Once one faction has won the war, players add up the Victory Points they accumulated for the winning faction — the player with the most points is the winner.

==Publication history==
in the mid-1970s, game designer Jim Dunnigan was drawn to chaos of the Russian Civil War, and attempted to create something of that atmosphere, later writing, "Giving the players too much rationality would deny them the key element of the event. The player is given too much information just in the rules and the game components. And there's always historical hindsight. So, a lot of strange, but effective elements were built into the game."

The result was Russian Civil War, the first in a series of games Dunnigan envisioned called "Power Politics". Russian Civil War featured graphic design by Redmond A. Simonsen, and was released as a boxed set by SPI in 1976. The game immediately climbed to #7 on SPI's Top Ten Bestselling Games list, and stayed there for 4 months. It remained popular and over twenty years later, critic Brian Train noted that it was still "a perennial favorite" among wargamers. Train also pointed out that in the used game market, copies of Russian Civil War were much sought after, selling for as much as $200.

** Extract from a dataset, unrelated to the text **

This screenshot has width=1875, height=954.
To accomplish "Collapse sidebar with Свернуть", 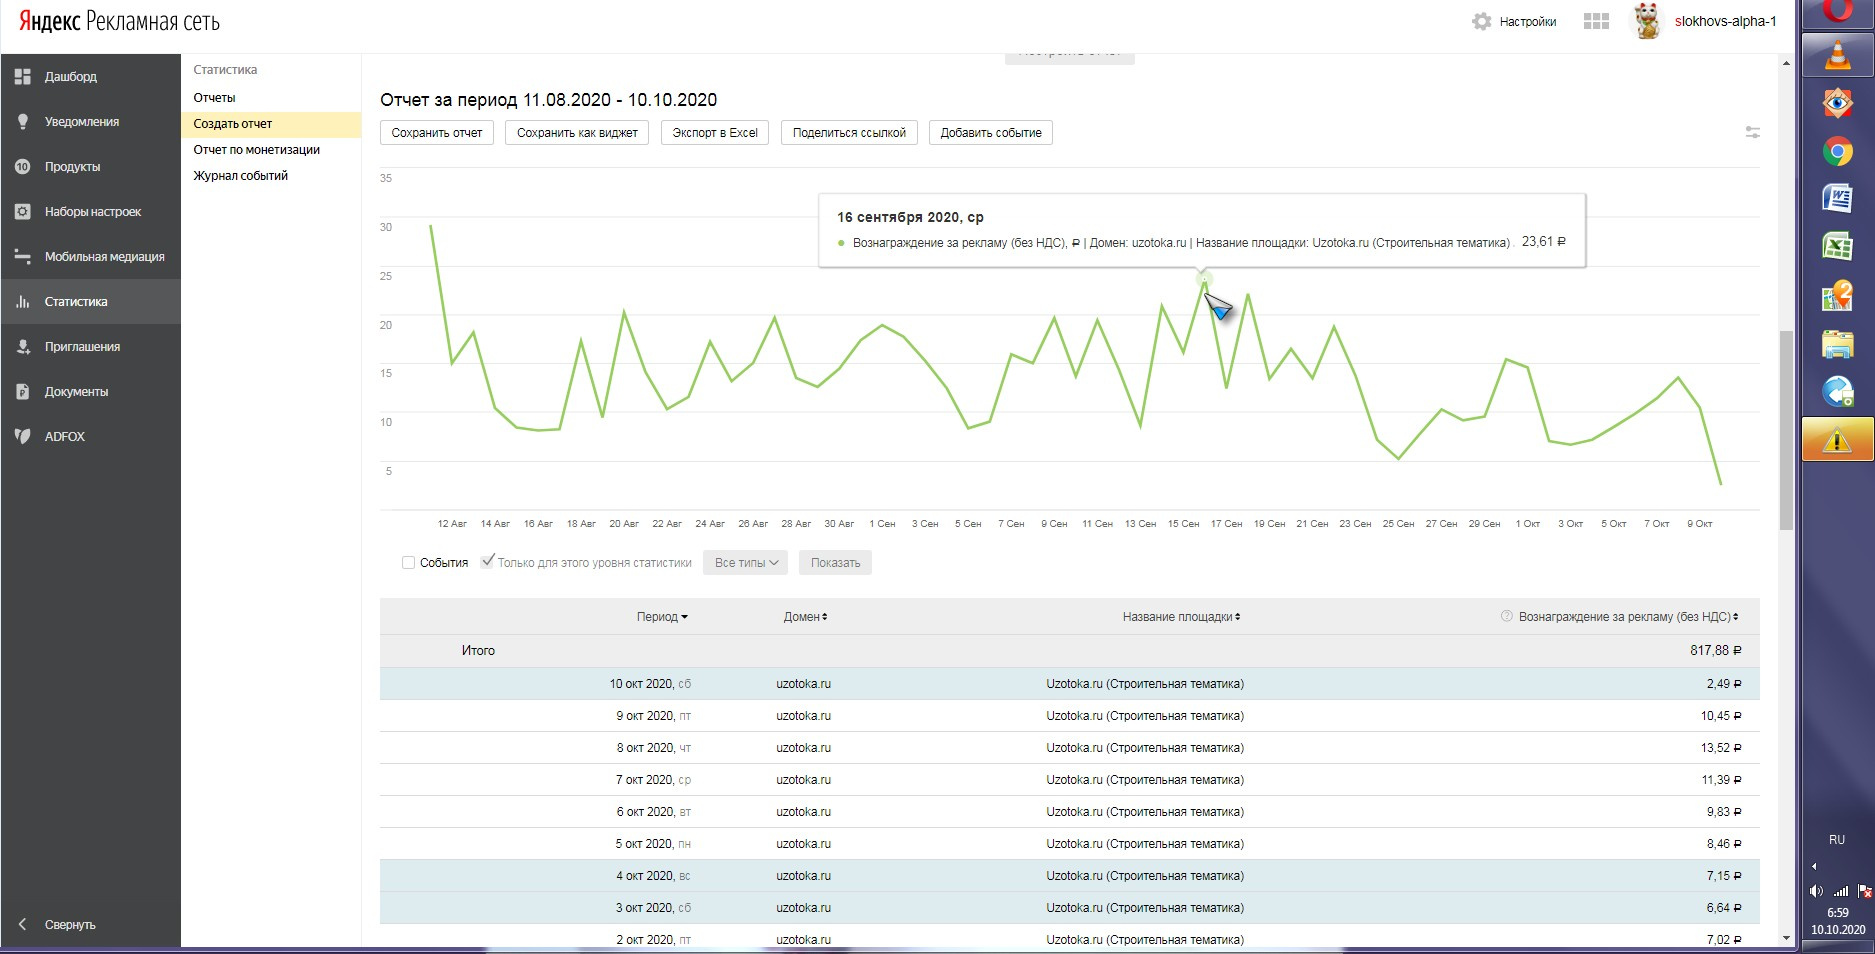I will coord(69,925).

SPI released two more games in the "Power Politics" series — The Plot to Assassinate Hitler, and After the Holocaust — but neither was popular and no other games in the series were published.

In 2011, game designers Ty Bomba and Joseph Miranda revised the rules of Russian Civil War, expanding the map, and adding new counters for more nationalist and interventionist forces. This second edition was published by Decision Games in Issue 267 of Strategy & Tactics.

==Reception==
In Issue 28 of Moves, Steve List commented, "The game has much to offer — diplomacy for the honest, skullduggery for the treacherous,
and schizophrenia for the undecided. Military strategy must be properly employed to deal effectively with military strength, but political strategy is required as well." List concluded, "Aside from the joys of purging your favorite enemy,
the chief attraction of this game is in the problem of defining your enemy and moving against him while getting him to waste his effort on someone else."

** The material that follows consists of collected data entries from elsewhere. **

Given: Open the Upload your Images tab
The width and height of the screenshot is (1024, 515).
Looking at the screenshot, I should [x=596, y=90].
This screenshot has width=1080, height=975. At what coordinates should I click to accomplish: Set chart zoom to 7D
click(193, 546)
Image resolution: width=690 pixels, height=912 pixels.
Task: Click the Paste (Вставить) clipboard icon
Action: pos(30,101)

In Issue 15 of Battlefield, John M. Astell noted the lack of historicity of the game, writing, "For those who do not care about historical accuracy, "SPI's Russian Civil War is an enjoyable multi-player game." Astell suggested that more players made for a better game, writing, "The three player game is good, but not as lively as a four to six player game." He also noted "It is surprising that the game has no two-player scenario" and suggested some rule changes to make that possible.

In The Guide to Simulations/Games for Education and Training, history professor Martin Campion didn't think the game would be a good educational aid, saying, "The game has some interesting points, but the lack of identity that it forces on the player makes it more difficult than it should be to use in a serious educational application."

In a retrospective review in Issue 3 of Simulacrum, Brian Train called Russian Civil War "one of those rare birds in the hobby: a multi-player game that genuinely works, is balanced towards no one player (because of the random setup) and almost never plays the same way twice." Train concluded with a recommendation to find a used copy of the game, saying, "Besides its obvious collector's value, you will want this one if you have any friends at all (although if you're too sneaky playing this, you won't have them much longer!)"

==Awards==
In 2011 the second edition of the game published by Decision Games was a finalist for a Charles S. Roberts Award in the category "Best Magazine Game".